What's also interesting is that unlike us, who think of "leisure" in terms of work (that is, we think of it as a negation of work, "not-working"), the Greeks viewed it in exactly the opposite way. The word for "work" is ἀσχολίᾱ ("askholíā"), which is the absence of leisure. The understanding held for most of history and explains why we call the liberal arts liberal: it freed a man to be able to pursue truth effectively, and was contrasted with the servile arts, that is, everything with a practical aim like a trade or a craft.

This difference demonstrates an important shift and betrays the vulgar or nihilistic underbelly of our modern culture. Work is never for its own sake. It is always aimed at something other than itself (praxis and associated poiesis). This distinguishes it from something like theory (theoria) which is concerned with truth for its own sake.

So what do we work for? Work for its own sake is nihilistic, a kind of passing of the metaphysical buck, an activity pursued to avoid facing the question of what we live for. Work pursued merely to pay for sustenance - full stop - is vulgar and lacks meaning. Sustenance is important, but is that all you are, a beast that slurps food from a trough? Even here, only in human beings is food elevated into feast, into meal, a celebration and a social practice that incorporates food; it is not merely nutritive. Are you merely a consumerist who works to buy more crap, foolishly believing that ultimate joy will be found in the pointless chase for them?

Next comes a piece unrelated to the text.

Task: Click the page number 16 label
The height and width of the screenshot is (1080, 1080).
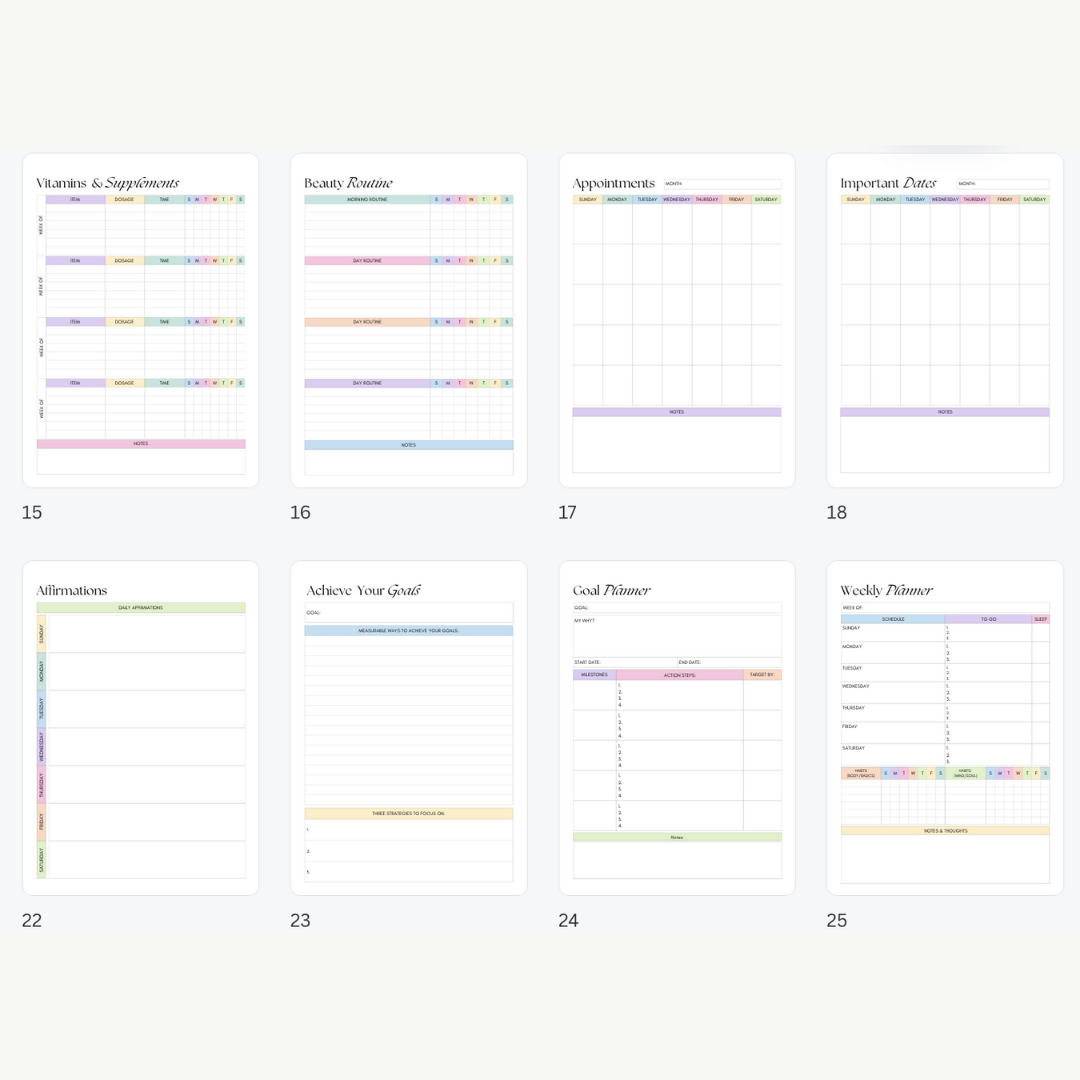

Ask yourself: whom or what do you serve? Everyone aims at something. What are the choices of your life aiming at?

[0] https://a.co/d/eCd0cJX

nanolith|2 months ago

That is an excellent way of considering both leisure and work, and certainly, a testament to the importance of studying the humanities.

Aristotle famously developed the Greek concept of εὐδαιμονία (eudaimonia), which dovetails into what you wrote. Roughly, the concept translates into "human flourishing" or "living well". While Aristotle's conception of what best constitutes this differed a bit from more ancient Greek concepts passed down through their oral tradition, and definitely differs from what we may consider today, it bears investigation. I definitely think that education and personal research fits into my conception of it, but tastes differ. Nietzsche gave what I considered some excellent responses to Aristotle, especially when it comes to finding / making meaning in our lives with respect to the modern world. The Transcendentalist school, in particular Henry David Thoreau and Ralph Waldo Emerson, also provided some interesting flavor.

I think that your questions should be asked continuously. We should all adjust our life trajectories based on our own flourishing, in ways that challenge us and lead to growth. There aren't clear answers to these questions. In fact, they should lead to a bit of discomfort, like sand in one's clam shell. Much as this sand will eventually form a pearl, these questions should drive us to better ourselves, little by little.